- [AIM A]:
Decide whether each statement agrees with the passage on subject variability: (i) in [16], performance on checking the correct execution of gymnastics drops sharply when the tested subject is left out of training; (ii) [1] found a strong effect of different subjects on daily activities classification; (iii) the cited studies relied on public datasets. For each, answer yes or no and quote the deciding words of the passage.
- [AIM B]:
Extend the passage on subject variability past its final sentence.

- [TEXT EXTRACT]:
** Start **

Both aspects lead to the fact that a same action could not be performed exactly equal to itself, either it is executed by the same or different human beings. In this line, the additional information of subject identity has empirically demonstrated to be effective in customizing the classification on a specific user for speech [15], handwriting [4], and gesture [10, 19] recognition.

Among the few works which studied the variability within/across subjects, for instance, [1] did not register a strong impact of different subjects in daily activities classification, and [5] documented the stability of the performance on an ad hoc acquired dataset characterized by biometric homogeneity of the participants. Differently, in [16], the performance of checking the correct execution of gymnastics sharply falls when the subject under testing is excluded from the training phase. A similar trend was registered by [17, 20] for computer assisted rehabilitation tasks, as well as by [2] which performed a theoretical dissertation about within-subject and across-subjects noise using wearable motion sensors. Globally, [1, 2, 5, 16, 17, 20] did not mutually agree in their conclusions and, also, their investigation is actually limited by the use of private datasets explicitly designed for the considered application.

** End **

- [MATERIAL PROVIDED]:

** Start **

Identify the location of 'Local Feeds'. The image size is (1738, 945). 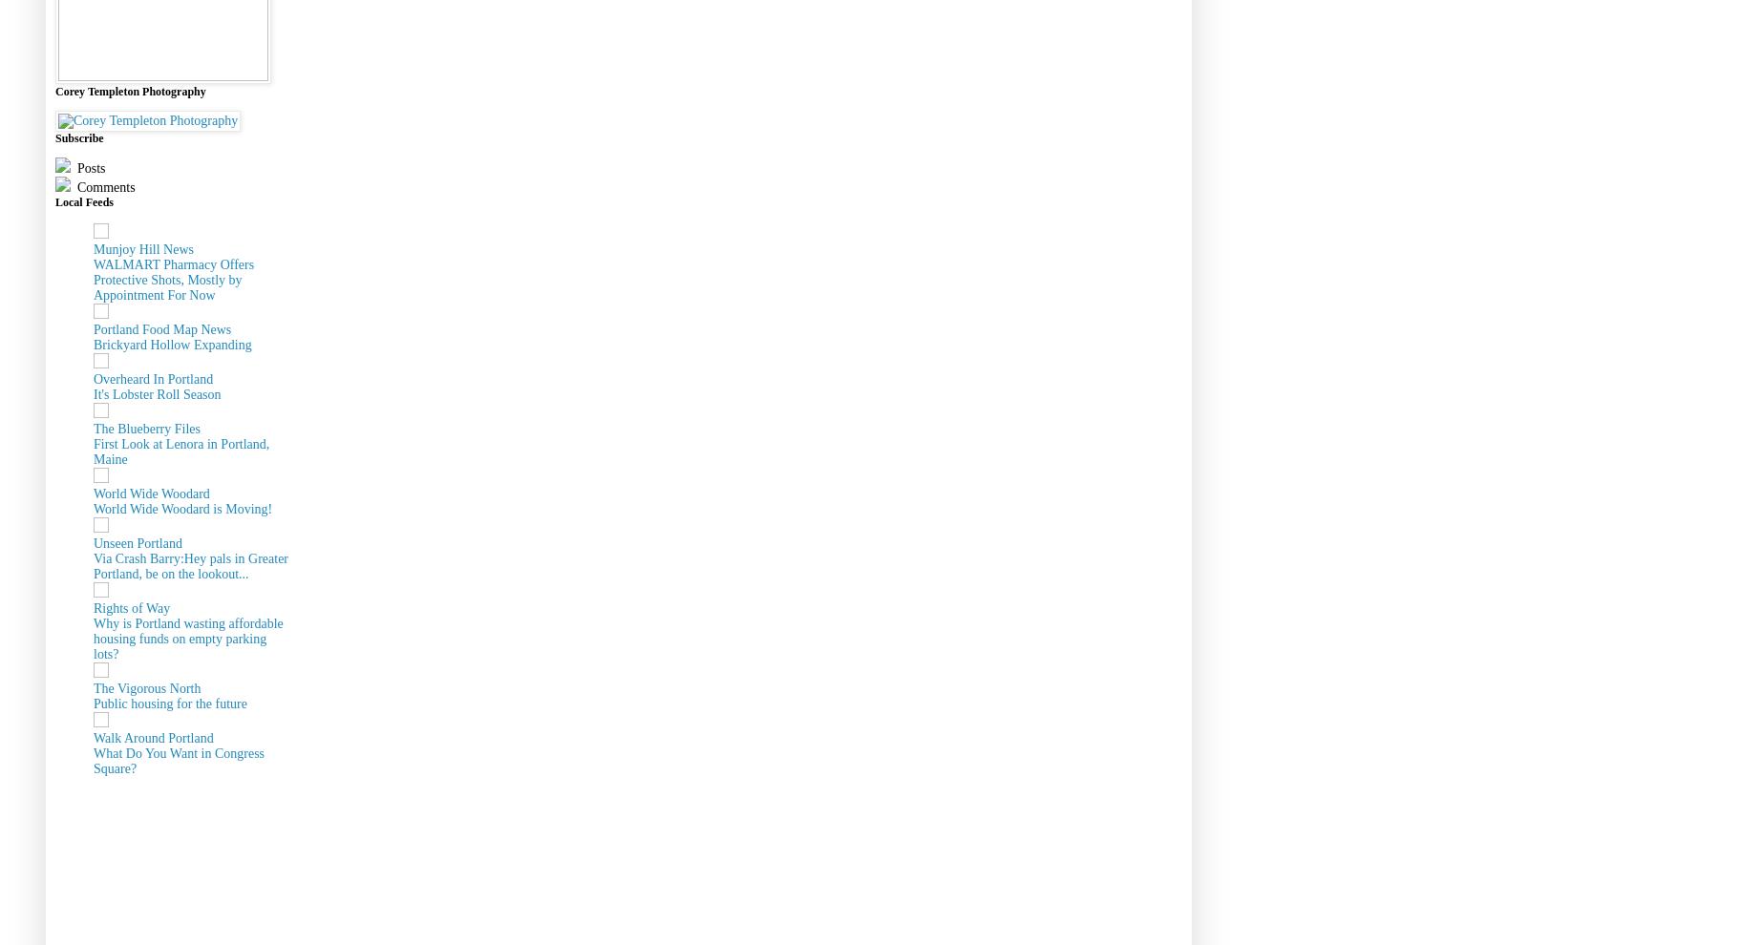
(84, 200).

** End **

- [EXPECTED ANSWER A]:
(i) Yes: "the performance of checking the correct execution of gymnastics sharply falls when the subject under testing is excluded from the training phase"
(ii) No: "[1] did not register a strong impact of different subjects in daily activities classification"
(iii) No: "their investigation is actually limited by the use of private datasets explicitly designed for the considered application"

- [EXPECTED ANSWER B]:
Despite some previous approaches grant in some way the importance of the knowledge of the human subject (especially for rehabilitation purposes, where the goal is directed to a specific subject), no study has been systematically reported to date on commonly used and publicly available datasets for general action/activity recognition. In other words, it is still an open problem to quantify how much those datasets are affected by inter- and intra-subject variability, and hence to figure out the impact of subjectiveness in action recognition to actually investigate the trade-off between personalization and generalization in the design of robots and automatic systems.

These arguments are investigated through the following main contributions.

(i) We analyze the role of the individual subject in human action recognition. By considering MSR-Action3D [11], MSRC-Kinect12 [6] and HDM-05 [13] benchmark datasets, we propose a novel testing strategy, called Personalization, where action classification is performed by considering the instances belonging to one specific subject at a time. We register a superior performance of Personalization while comparing it against One-Subject-Out, which left out the data of one subject as the test set, and Cross-Validation, where testing is performed on all subjects (which are also used for training).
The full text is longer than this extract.